Prior to Stable Diffusion there was DALL-E 2 by OpenAI. Following that, Google released Imagen. Both of these are text-to-image diffusion models.
This raises a pertinent question – “How is Stable Diffusion different from other diffusion models that generate images from prompts?”
Let’s answer that question in the next section.
How is Stable Diffusion Different from Other Diffusion-Based Image Generation Models?
Stable Diffusion works on the latent space of images rather than on the pixel space of images.
Other generative diffusion models like DALL-E 2 and Imagen work on the pixel space of images. This makes them slower and, in the process, consumes more memory.

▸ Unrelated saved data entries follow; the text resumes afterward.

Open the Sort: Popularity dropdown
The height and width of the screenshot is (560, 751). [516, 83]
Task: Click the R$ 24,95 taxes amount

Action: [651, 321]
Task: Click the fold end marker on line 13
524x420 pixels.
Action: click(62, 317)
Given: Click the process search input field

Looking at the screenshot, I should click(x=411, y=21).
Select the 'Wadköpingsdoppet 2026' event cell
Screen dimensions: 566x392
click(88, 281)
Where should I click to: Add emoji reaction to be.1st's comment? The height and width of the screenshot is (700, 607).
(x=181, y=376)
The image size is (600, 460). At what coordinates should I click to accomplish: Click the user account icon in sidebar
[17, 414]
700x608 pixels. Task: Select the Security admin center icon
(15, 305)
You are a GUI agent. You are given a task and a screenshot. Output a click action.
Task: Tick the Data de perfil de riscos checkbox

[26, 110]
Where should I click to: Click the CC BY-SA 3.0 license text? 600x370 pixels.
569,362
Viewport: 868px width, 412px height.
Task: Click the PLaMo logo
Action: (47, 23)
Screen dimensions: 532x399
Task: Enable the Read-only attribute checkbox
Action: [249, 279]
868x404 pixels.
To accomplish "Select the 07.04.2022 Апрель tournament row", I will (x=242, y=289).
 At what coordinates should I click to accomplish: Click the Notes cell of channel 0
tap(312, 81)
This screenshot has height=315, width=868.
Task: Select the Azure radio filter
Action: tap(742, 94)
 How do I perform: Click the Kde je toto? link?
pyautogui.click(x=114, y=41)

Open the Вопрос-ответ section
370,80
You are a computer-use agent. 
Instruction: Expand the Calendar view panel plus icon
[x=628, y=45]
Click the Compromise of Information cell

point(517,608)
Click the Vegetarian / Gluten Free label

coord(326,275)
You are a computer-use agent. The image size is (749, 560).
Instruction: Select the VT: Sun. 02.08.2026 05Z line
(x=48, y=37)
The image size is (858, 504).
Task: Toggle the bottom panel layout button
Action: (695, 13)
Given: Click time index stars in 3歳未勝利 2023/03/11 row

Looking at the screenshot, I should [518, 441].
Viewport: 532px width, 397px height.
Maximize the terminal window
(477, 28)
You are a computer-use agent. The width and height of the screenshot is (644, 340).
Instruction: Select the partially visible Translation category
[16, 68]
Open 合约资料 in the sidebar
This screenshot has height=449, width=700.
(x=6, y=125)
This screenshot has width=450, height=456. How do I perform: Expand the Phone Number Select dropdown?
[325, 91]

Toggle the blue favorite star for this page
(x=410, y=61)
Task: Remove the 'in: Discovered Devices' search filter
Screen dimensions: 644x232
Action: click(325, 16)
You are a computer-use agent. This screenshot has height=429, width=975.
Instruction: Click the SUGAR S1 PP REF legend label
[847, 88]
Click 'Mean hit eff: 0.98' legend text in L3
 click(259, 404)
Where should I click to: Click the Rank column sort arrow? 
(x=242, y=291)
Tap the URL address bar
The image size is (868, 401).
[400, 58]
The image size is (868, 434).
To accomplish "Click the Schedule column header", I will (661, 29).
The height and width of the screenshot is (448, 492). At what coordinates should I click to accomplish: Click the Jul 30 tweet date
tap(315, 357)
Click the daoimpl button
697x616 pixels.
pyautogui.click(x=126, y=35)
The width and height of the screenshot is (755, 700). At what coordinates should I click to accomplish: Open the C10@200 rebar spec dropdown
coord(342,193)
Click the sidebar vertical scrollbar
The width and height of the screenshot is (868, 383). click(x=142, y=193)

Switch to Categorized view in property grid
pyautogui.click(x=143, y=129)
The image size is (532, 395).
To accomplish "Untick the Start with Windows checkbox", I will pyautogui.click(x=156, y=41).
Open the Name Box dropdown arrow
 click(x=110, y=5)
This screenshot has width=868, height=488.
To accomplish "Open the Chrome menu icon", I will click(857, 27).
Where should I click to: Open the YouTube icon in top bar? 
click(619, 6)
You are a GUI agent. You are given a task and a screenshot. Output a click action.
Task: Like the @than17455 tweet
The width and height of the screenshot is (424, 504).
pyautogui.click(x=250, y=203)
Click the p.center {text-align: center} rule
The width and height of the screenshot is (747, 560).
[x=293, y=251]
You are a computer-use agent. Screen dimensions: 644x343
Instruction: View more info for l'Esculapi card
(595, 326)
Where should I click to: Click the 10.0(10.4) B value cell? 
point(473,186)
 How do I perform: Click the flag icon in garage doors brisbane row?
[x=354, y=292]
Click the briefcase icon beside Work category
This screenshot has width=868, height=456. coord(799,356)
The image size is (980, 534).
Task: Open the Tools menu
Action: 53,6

An Autoencoder model helps create this latent space which also works as the noise predictor in the model. If you have gone through the previous DDPM post, then you already know that a noise predictor model is an indispensable part of an LDM (Latent Diffusion Model).
At this point, a few additional questions come to mind.
- Is UNet one of the components/models in the Stable Diffusion model?
- Are there other components in the model? If so, what are they?
Different Components of the Stable Diffusion Model
We can break down the Stable Diffusion model into three primary components:
- A pre-trained text encoder
- An UNet noise predictor
- An Variational autoencoder-decoder model. The decoder also contains an Upsampler network to generate the final high-resolution image.
But all the components are involved during both training and inference. During training, the encoder, UNet, and pre-trained text encoder are used. While during the inference, the pre-trained text encoder, the UNet, and the decoder are involved.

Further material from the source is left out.